I don’t know what that means, but I take the box, which is unmarked, and she nods.
I glance at her table again. “Are you a fortune-teller, Sabine?” It feels odd to say those words in a serious manner, but the old woman doesn’t miss a beat.
“I read the cards,” she nods. “Someday, I’ll read yours.”
I don’t know if I want to know what they’ll say.
“Have you read Dare’s?” I ask impulsively, and I don’t know why. Sabine glances at me, her black eyes knowing.
“That boy doesn’t need his fortune told. He writes his own.”
I have no idea what that means, but I nod like I do.
“You’ll be ok now,” she tells me, her expression wise and I find myself believing her. She’s got a calming nature, something that settles the air around her. I hadn’t noticed that before.
“My mother never mentioned you,” I murmur. “I find that odd, since she must’ve loved you.”
Sabine looks away. “Your mother doesn’t have happy memories from here,” she says quietly. “But I know her heart.”
“Ok,” I say uncertainly. “Sabine, why did my mother leave here? Why does my father have the same name as Dare’s?”
Sabine is so knowing as she sinks back into her chair.
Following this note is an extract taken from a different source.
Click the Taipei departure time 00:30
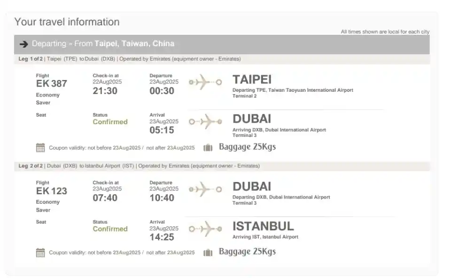449x278 pixels. click(x=162, y=91)
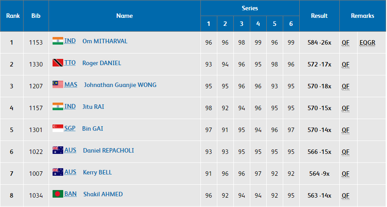Click Trinidad and Tobago flag icon
The height and width of the screenshot is (207, 387).
point(58,63)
“Your father as you know him isn’t your father,” she says simply, and I gasp, my hands shaking as they grip the chair.
“What do you mean?”
“Phillip has raised you as his own. But you are the child of Richard Savage.”
My breath
My breath
My breath.
“My uncle?”
I can’t
I can’t
I can’t.
Sabine nods, and she’s unhesitant, as though this is just another face of life, as though it weren’t unnatural.
“Yes. It was necessary. Your mother did as she was told.”
“Necessary for what?”
I’m still appalled, and sickened, and Sabine hands me a basin and I vomit into it.
“Your mother and uncle came together, and you were conceived,” Sabine tells me. “Your mother fled to France with her lover, and she conceived again. She gave birth to twins… you and Finn. But you don’t share the same father.”
“Phillip,” I utter. “Phillip is Finn’s father? And Phillip is Dare’s father?”
Sabine nods, pleased that I have grasped it. “Yes. They are half-brothers.”